----- KUTIPAN YANG DISEDIAKAN
Senin, 9 Juni 2014.. Hari dimana saya dan teman-teman Relawan bersama-sama menuju sekolah tempat kami mengajar yang terletak di pulau seberang bernama Karampuang. Sampai disana, kami disambut meriah oleh teriakan anak-anak yang begitu semangat. Wah,,terbayang sudah akan dapat kelas yg seru nih nantinya… tapi, tunggu dulu!! Ternyata itu diluar dugaan. Sebelum saya memasuki kelas, ternyata guru disana sempat memberikan “wejangan” kepada anak-anak untuk tetap tenang dalam kelas. Dan alhasil,, suasana kelas benar-benar tenang.. tenaaaaaanggg bangeettt, kelewat tenang malah. Mungkin hanya suara jangkrik dan hewan-hewan di hutan belakang sekolah saja yg menjadi backsound kelas saat itu, “..kriikk, kriiikk, kriikk…”
Saya yang pada dasarnya suka dengan suasana kelas yg ramai (tapi tetap terkendali tentunya), tidak bisa membiarkan peristiwa ini terjadi (alaaahhh…). Awalnya saya grogi dan was-was, khawatir kalau-kalau apa yang saya sampaikan tidak dipahami oleh anak-anak, tapi rasa grogi dan was-was itu harus saya hilangkan saat itu juga melihat kondisi kelas yang begitu tenang alias tak ada respon sama sekali dari anak-anak.
Mulailah saya mencoba mengajak ketua kelasnya untuk berdiri di depan kelas. Pada saat itu, kelas pertama yang saya kunjungi adalah siswa kelas 5. Saya meminta kepada anak itu untuk menyebutkan nama dan cita-citanya di depan teman-temannya.
----------
----- BUTIR YANG DISEDIAKAN
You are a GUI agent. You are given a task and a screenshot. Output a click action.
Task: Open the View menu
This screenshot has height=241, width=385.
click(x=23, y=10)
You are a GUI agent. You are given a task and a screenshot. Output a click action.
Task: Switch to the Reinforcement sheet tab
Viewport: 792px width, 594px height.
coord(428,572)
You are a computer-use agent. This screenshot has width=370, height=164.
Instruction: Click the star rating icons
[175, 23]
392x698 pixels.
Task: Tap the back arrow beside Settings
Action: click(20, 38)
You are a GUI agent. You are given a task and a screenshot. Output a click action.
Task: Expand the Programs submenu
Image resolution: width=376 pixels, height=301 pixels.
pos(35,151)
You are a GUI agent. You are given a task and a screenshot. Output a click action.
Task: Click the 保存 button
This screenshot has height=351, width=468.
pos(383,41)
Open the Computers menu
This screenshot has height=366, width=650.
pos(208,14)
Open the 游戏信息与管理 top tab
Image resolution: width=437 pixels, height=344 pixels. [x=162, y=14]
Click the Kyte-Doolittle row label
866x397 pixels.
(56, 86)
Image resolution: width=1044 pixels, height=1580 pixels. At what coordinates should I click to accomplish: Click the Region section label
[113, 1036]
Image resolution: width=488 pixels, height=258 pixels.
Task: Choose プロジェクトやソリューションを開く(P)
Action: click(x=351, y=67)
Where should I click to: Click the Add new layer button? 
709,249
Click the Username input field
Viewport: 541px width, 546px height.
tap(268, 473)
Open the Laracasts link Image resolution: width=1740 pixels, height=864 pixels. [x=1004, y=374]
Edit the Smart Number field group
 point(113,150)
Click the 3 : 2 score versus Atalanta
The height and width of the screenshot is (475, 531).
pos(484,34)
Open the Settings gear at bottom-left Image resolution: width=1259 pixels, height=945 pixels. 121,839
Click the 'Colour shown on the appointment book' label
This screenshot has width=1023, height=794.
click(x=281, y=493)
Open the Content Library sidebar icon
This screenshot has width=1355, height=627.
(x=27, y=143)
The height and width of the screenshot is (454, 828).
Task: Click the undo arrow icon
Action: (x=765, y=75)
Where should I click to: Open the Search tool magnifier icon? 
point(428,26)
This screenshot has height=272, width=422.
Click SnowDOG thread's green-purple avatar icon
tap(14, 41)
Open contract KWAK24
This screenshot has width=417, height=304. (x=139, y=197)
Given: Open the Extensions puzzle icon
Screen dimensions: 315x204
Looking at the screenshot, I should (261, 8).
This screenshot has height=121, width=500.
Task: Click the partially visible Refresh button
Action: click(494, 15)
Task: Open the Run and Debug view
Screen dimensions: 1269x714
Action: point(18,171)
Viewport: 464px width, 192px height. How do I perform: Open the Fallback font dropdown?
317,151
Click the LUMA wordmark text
----------
### PERINTAH A
Dalam kutipan tentang relawan yang mengajar di Pulau Karampuang, siswa kelas berapakah yang pertama kali dikunjungi penulis?
### PERINTAH B
Salinlah dengan tepat bagian kutipan tentang relawan di Pulau Karampuang, yaitu bagian dari "Saya yang pada" hingga "di depan teman-temannya.".

### HASIL AKHIR A
Siswa kelas 5.

### HASIL AKHIR B
Saya yang pada dasarnya suka dengan suasana kelas yg ramai (tapi tetap terkendali tentunya), tidak bisa membiarkan peristiwa ini terjadi (alaaahhh…). Awalnya saya grogi dan was-was, khawatir kalau-kalau apa yang saya sampaikan tidak dipahami oleh anak-anak, tapi rasa grogi dan was-was itu harus saya hilangkan saat itu juga melihat kondisi kelas yang begitu tenang alias tak ada respon sama sekali dari anak-anak.
Mulailah saya mencoba mengajak ketua kelasnya untuk berdiri di depan kelas. Pada saat itu, kelas pertama yang saya kunjungi adalah siswa kelas 5. Saya meminta kepada anak itu untuk menyebutkan nama dan cita-citanya di depan teman-temannya.